If a woman on the individual market got pregnant and didn’t wish to be, Graham-Cassidy would ban her plan from covering abortion. If she worked for a small business, her company would no longer receive tax credits if their plan covered abortion.
Under the bill, states could also waive the requirement that maternity care be covered on individual plans. Before Obamacare, 75 percent of plans on the individual market excluded maternity coverage, 45 percent excluded substance-use treatment, and 38 percent excluded mental-health care, according to the Kaiser Family Foundation. In those states, women who were pregnant or planned to get pregnant could buy expensive riders to have their prenatal care and deliveries covered. Women suffering from postpartum depression, meanwhile, sometimes needed an extra mental-health rider on their plan, in states that didn’t require mental-health benefits. Graham-Cassidy would bring back this reality.
“The states might be looking for ways to scale back coverage and give insurers flexibility,” Salganicoff said. “The goal of Republican plans is to make insurance more affordable and allow people to tailor their benefits. But if you tailor this in this way, it’s antithetical to insurance. The people who buy maternity coverage are the ones who are going to use it.” So insurers know to charge a lot for it.

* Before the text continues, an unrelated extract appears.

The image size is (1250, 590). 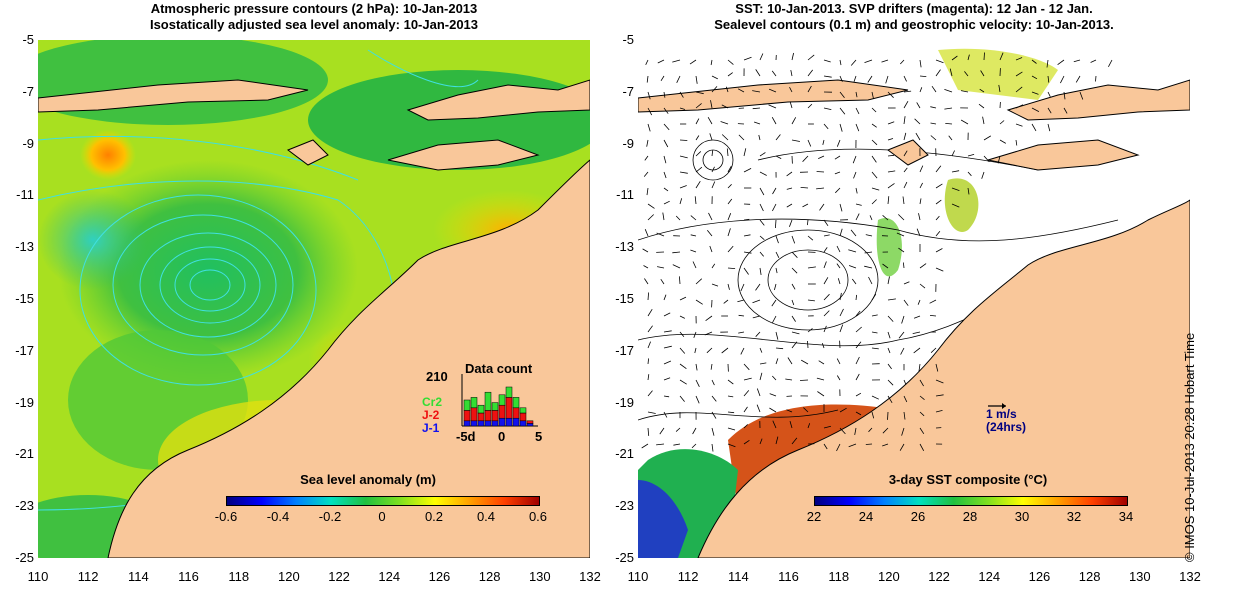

Though Graham-Cassidy’s waivers would only apply to individual-market plans, a state’s decision to tweak its essential health benefits could affect employer plans, as well. Under Obamacare, out-of-pocket medical expenses are capped and there are no annual or lifetime limits on the medical expenses insurers are required to cover.

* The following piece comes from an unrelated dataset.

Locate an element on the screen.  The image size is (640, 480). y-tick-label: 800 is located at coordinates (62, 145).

But as an earlier analysis from Brookings explained, “the ACA’s ban on annual and lifetime limits only applies with respect to care that is considered essential health benefits. Similarly, the ACA only requires that plans cap enrollees’ annual out-of-pocket spending on care that is considered essential health benefits. Thus, as the definition of essential health benefits narrows, the scope of these requirements narrows as well.”

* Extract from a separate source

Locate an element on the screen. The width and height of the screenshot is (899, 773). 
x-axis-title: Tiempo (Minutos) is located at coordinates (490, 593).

In other words, if maternity care is no longer considered an “essential health benefit,” and a woman insured through her employer has a very complicated delivery, her out-of-pocket spending might no longer be capped, as it is through Obamacare. (Before Obamacare, most employer plans imposed lifetime limits, and more than one-sixth didn’t limit out-of-pocket spending, according to Brookings.)
Women who deliver via C-section or who have even simply been pregnant in the past might face higher insurance rates for life. Graham-Cassidy would allow insurers to once again charge people different amounts based on their preexisting conditions, which can include things like pregnancy or depression.
Finally, according to the Kaiser Family Foundation, the reduced Medicaid funding might require states to return to a stricter standard for determining who qualifies for Medicaid. New mothers might lose their Medicaid coverage 60 days after giving birth. Or, they could face strict eligibility limits like those in Arkansas before the state expanded Medicaid, where mothers only qualified if they made about 16 percent of the federal poverty level, or $2,600 a year.
“What the ACA did was it really fixed a discriminatory practice that individual insurance plans had against pregnant women,” Salganicoff explained. It “leveled the playing field for all insurance plans so women didn’t have to worry about that anymore. This would take that away.”